Centrifugal Tension

September 1, 2015

13384

Centrifugal Tension

Since the belt continuously runs over the pulleys, therefore, some centrifugal force is caused, whose effect
is to increase the tension on both the tight as well as the slack sides. The tension caused by centrifugal force is called
centrifugal tension. At lower belt speeds (less than 10 m/s), the centrifugal tension is very small, but at higher belt speeds (more than 10 m/s), its effect is considerable and thus should be taken into account.

Consider a small portion PQ of the belt subtending an angle dθ at the centre of the pulley, as shown in Fig. 1.

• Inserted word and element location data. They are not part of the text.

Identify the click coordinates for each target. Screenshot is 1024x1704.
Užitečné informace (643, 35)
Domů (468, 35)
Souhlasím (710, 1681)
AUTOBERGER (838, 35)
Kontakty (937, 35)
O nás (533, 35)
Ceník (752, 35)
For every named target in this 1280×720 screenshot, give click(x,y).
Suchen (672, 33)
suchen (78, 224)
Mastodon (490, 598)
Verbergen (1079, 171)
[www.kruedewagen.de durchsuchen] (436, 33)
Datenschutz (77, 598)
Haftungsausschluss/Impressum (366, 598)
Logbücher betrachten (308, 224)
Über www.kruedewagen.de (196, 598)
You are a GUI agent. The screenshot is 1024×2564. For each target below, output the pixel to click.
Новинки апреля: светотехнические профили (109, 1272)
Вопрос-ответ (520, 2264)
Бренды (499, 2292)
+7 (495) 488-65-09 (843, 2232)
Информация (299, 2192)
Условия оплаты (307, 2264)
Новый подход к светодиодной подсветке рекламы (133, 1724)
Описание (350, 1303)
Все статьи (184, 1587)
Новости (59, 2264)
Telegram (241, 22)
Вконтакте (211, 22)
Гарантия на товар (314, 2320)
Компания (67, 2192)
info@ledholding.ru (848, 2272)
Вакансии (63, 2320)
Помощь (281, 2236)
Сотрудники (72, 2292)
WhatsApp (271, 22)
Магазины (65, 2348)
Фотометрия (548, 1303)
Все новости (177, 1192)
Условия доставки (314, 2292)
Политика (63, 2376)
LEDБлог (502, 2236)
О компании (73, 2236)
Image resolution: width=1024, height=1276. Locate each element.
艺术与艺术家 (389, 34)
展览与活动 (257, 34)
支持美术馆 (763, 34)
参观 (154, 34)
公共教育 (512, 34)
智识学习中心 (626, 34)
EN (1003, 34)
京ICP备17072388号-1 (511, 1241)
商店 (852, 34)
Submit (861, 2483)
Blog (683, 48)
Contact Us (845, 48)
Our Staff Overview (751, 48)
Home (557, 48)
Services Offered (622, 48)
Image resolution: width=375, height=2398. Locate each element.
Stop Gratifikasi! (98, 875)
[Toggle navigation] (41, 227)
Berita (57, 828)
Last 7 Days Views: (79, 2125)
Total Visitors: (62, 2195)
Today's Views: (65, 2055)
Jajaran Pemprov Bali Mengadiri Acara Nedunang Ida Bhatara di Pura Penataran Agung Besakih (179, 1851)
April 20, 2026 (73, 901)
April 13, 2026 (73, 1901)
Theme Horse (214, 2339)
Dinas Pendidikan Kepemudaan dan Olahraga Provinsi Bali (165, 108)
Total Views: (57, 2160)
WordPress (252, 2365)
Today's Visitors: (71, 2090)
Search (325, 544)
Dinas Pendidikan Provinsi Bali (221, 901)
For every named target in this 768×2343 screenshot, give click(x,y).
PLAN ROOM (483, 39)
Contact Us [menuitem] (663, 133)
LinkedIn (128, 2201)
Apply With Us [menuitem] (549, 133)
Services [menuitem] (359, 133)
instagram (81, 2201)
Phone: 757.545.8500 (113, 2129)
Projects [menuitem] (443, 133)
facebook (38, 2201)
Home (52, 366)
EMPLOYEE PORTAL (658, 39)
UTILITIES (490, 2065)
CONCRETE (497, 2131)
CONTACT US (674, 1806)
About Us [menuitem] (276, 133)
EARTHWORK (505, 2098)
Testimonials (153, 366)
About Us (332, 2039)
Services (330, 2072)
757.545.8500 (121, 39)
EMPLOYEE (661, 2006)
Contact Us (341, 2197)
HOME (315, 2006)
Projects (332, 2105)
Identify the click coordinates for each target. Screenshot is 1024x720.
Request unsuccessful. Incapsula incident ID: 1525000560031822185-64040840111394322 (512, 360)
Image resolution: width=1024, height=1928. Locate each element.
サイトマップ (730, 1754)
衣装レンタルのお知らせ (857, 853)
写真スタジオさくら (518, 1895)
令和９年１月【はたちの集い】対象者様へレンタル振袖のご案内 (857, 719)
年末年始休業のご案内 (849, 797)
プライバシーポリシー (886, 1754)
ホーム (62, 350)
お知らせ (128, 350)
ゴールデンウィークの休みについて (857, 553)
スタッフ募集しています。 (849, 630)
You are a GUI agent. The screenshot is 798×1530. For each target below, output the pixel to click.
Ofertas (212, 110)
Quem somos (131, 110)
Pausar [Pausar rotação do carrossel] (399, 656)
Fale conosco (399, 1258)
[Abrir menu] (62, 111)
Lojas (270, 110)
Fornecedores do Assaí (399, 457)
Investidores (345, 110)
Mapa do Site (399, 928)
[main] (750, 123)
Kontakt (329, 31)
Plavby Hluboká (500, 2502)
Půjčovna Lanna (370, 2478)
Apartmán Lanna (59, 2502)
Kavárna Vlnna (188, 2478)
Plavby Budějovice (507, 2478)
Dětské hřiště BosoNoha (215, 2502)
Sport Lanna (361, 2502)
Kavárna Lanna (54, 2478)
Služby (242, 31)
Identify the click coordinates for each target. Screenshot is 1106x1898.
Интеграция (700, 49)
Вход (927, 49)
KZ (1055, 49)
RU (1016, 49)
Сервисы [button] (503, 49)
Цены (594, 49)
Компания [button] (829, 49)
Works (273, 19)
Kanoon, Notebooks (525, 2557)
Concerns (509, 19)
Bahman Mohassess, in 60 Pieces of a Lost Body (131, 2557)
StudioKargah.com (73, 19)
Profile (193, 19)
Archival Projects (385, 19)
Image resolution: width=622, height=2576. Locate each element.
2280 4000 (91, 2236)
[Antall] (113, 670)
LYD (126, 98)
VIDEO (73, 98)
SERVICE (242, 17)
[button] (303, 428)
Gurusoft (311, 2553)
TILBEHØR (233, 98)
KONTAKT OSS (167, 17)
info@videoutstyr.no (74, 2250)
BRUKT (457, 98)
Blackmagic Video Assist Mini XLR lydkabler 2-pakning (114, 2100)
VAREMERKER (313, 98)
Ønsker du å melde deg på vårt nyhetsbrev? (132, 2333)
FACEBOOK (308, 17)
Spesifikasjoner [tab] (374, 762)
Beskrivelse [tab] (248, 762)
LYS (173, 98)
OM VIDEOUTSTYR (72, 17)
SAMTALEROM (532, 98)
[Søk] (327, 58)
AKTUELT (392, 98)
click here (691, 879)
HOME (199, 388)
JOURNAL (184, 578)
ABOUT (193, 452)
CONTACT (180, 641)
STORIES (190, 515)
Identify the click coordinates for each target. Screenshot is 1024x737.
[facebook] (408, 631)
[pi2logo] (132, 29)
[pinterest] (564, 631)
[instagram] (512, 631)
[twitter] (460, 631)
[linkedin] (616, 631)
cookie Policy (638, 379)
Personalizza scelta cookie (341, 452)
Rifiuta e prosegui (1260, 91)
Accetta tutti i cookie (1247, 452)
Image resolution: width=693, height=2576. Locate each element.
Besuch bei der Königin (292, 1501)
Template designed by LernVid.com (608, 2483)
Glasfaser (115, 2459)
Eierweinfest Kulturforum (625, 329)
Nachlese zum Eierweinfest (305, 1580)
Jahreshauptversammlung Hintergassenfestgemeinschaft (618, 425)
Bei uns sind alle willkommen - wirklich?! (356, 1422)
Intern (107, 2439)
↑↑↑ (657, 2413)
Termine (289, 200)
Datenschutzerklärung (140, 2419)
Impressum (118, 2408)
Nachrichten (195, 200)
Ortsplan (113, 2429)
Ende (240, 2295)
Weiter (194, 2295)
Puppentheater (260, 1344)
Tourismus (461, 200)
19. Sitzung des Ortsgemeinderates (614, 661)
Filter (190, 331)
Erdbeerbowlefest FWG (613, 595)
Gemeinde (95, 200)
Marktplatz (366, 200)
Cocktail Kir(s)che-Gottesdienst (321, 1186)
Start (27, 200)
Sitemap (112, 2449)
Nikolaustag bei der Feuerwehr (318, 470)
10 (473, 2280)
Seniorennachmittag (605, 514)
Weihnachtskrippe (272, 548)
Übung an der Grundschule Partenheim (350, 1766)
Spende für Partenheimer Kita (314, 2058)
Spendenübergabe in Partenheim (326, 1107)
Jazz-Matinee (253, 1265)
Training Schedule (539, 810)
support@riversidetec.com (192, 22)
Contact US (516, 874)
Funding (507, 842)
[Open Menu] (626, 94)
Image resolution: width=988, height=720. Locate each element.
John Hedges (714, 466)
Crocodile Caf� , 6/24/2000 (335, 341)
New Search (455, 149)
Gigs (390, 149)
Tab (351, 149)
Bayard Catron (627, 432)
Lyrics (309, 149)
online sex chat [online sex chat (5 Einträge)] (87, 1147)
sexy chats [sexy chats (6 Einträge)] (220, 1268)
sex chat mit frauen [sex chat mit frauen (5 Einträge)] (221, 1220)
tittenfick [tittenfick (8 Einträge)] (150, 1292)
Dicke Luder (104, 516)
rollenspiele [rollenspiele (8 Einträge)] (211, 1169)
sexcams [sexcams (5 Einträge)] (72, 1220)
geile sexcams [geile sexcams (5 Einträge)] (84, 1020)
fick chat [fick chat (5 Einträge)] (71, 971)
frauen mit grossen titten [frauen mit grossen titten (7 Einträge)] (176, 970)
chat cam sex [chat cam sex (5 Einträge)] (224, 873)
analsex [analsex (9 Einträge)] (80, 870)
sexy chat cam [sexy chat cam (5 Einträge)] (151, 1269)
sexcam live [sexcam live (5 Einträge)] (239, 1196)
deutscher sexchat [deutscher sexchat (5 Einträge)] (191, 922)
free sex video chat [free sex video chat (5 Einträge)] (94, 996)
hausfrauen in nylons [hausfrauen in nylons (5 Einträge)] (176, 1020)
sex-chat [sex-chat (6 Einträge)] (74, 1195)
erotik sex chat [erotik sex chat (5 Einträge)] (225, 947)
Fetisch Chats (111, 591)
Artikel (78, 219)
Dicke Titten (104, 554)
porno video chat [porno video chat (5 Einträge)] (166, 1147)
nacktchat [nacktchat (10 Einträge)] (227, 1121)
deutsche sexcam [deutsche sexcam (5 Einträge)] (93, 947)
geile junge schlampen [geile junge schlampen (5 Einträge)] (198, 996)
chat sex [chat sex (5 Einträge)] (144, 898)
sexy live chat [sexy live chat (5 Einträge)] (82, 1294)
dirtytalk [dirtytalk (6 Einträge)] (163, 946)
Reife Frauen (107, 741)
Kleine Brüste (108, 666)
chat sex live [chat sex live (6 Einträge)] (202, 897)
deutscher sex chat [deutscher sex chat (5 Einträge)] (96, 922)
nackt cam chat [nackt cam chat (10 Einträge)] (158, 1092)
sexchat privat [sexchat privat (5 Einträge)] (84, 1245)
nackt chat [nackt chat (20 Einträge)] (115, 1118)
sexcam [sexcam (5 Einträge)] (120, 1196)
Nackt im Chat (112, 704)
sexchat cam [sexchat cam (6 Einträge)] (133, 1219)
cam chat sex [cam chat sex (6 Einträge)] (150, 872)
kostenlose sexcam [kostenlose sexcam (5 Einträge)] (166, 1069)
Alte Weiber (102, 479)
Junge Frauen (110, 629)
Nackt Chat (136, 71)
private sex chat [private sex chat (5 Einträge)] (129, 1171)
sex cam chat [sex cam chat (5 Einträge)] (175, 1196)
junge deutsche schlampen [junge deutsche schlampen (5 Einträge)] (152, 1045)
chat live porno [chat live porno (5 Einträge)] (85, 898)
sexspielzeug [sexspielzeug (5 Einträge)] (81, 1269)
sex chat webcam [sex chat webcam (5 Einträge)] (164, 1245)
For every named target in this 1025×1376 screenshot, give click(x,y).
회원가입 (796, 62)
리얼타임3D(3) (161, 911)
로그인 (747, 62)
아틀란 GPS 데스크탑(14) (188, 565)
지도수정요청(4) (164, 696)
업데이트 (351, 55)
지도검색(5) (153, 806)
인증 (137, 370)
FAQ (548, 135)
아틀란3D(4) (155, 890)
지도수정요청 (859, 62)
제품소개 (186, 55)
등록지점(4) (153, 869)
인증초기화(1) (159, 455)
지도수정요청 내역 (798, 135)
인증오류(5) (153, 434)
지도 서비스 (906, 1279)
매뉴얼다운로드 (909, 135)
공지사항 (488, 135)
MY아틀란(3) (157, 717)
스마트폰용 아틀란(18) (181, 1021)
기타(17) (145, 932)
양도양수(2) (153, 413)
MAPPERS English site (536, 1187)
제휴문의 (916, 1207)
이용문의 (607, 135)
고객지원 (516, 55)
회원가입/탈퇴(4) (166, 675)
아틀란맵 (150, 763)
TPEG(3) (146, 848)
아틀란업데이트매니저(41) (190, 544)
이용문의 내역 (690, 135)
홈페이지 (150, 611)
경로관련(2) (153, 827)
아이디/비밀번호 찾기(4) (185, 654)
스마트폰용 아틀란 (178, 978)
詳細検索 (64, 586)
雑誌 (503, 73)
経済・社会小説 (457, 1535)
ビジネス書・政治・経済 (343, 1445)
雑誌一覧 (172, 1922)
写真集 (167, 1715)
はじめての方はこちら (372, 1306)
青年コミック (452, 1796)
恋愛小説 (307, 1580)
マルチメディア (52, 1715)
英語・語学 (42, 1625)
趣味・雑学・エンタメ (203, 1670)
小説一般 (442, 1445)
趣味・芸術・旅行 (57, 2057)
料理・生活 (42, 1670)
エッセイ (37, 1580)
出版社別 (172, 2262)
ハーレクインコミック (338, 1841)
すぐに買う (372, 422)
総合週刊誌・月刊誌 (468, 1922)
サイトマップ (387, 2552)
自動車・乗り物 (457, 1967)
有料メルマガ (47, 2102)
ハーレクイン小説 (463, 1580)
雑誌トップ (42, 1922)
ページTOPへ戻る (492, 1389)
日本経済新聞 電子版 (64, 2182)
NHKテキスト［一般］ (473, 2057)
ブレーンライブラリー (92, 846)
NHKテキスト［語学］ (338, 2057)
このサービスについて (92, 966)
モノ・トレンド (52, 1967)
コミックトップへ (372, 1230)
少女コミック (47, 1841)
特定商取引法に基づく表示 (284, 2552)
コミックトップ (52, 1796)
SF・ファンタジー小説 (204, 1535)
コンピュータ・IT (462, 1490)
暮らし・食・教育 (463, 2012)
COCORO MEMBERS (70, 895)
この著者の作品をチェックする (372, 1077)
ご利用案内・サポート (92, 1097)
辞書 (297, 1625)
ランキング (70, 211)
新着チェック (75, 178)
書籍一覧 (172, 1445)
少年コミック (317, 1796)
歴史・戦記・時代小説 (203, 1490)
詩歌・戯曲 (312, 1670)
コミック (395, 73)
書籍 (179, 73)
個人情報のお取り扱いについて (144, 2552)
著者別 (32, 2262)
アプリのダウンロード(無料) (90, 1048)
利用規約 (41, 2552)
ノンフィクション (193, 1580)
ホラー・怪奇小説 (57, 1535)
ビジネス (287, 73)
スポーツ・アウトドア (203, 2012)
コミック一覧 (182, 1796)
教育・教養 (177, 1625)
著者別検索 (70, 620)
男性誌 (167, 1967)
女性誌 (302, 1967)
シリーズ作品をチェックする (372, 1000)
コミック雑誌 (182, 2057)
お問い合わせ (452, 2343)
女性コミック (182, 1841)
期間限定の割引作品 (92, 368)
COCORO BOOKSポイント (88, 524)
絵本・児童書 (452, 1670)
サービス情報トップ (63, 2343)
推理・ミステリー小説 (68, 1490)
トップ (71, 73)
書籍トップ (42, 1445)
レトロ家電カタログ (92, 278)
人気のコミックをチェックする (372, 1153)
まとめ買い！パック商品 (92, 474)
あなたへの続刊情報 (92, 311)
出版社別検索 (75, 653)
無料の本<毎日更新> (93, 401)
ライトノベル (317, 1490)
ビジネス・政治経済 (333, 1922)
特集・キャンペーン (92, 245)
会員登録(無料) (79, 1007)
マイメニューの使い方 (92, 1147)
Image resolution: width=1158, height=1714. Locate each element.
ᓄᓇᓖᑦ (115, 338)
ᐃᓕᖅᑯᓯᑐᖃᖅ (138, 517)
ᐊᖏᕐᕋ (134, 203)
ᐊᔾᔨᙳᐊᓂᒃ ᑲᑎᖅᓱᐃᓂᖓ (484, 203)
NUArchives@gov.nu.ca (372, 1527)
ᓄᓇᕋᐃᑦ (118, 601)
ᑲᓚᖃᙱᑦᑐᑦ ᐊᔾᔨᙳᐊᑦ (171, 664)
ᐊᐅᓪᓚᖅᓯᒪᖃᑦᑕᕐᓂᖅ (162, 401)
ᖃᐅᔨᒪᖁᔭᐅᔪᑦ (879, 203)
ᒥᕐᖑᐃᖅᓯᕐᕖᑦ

Let m = Mass of belt per unit length in kg,
v = Linear velocity of belt in m/s,
r = Radius of pulley over which the belt runs in metres, and
TC = Centrifugal tension acting tangentially at P and Q in newtons.

We know that length of the belt PQ
= r.dθ
and mass of the belt PQ = m.r.dθ
∴ Centrifugal force acting on the belt PQ,

FC = m.r.dθ × v^2/r

= m.dθ.v^2

The centrifugal tension TC acting tangentially at P and Q keeps the belt in equilibrium. Now resolving the forces (i.e. centrifugal force and centrifugal tension) horizontally, we have

Tc sin (dθ/2) + Tc sin (dθ/2) = Fc = = m.dθ.v^2

Since the angle dθ is very small, therefore putting sin (dθ/2) = (dθ/2) in equation (i), we have

2Tc (dθ/2) = m.dθ.v^2

Tc = m.v^2

Notes : 1. When centrifugal tension is taken into account, then total tension in the tight side,
Tt1 = T1 + Tc

and total tension in the slack side,
Tt2 = T2 + Tc

2. Power transmitted,
P = (Tt1 – Tt2) v …………………….(in watts)
= [(T1 + Tc) – (T2 + Tc)]v = (T1 – T2) v ………………….. (same as before)
Thus we see that the centrifugal tension has no effect on the power transmitted.
3. The ratio of driving tensions may also be written as

2.3 log (Tt1-Tc / Tt2-Tc) = μ.θ

where,

Tt1 = Maximum or total tension in the belt.